Red Onion & Roasted Cherry Tomato Soup

Red Onion & Roasted Cherry Tomato Soup
Yes, yes, I know it's not tomato season so I really shouldn't be making this, but I am generally pretty good when it comes to buying seasonal ingredients (you won't see me touch an apple in the summer, for example). The thing is, it's starting to feel like spring outside and the Mediterranean flavours of this soup just remind me of warmer days (cue a sudden cold spell and all the early budding flowers being wiped out in a mass icy cull).

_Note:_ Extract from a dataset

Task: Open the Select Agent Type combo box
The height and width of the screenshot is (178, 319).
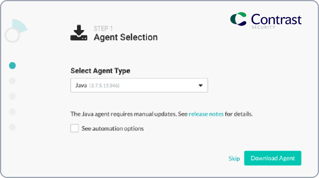Action: pyautogui.click(x=139, y=85)
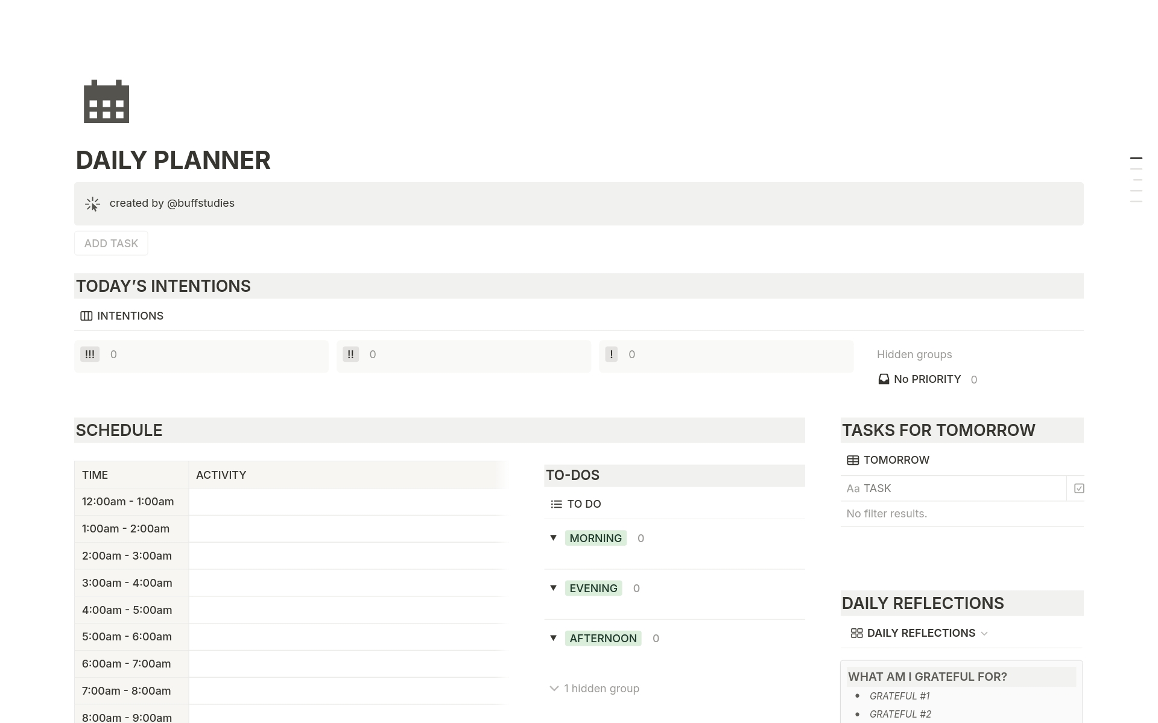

The recipe comes from New Covent Garden Soup Company's Soup & Beyond. Serves 4.

Ingredients:
1.35kg cherry tomatoes
3 large garlic cloves, quartered
3 red onions, 2 finely sliced, 1 chopped
1 large handful basil leaves
4 tbsp olive oil
25g butter
2 tsp balsamic vinegar
2 heaped tsp dark brown sugar
salt and freshly ground black pepper
300ml boiling water

Method:
1. Preheat the oven to 190C/375F/gas 5. Place the tomatoes in a shallow roasting tin, along with the garlic and the chopped onion. Scatter over half a dozen basil leaves and season with salt and pepper. Coat well with three-quarters of the olive oil and roast for 50-60 minutes until the tomatoes are soft and beginning to brown.
2. Melt the butter and gently fry the sliced onions until they are tender and caramelised (about 10 minutes). Add the balsamic and the sugar and cook for another 2 minutes.
3. Purée the cooked tomatoes with a little water in a liquidiser or food processor and pass through a fine sieve. Add the purée and any remaining water to the onions and taste for seasoning. Tear the remaining basil leaves and stir into the soup. Reheat gently and serve.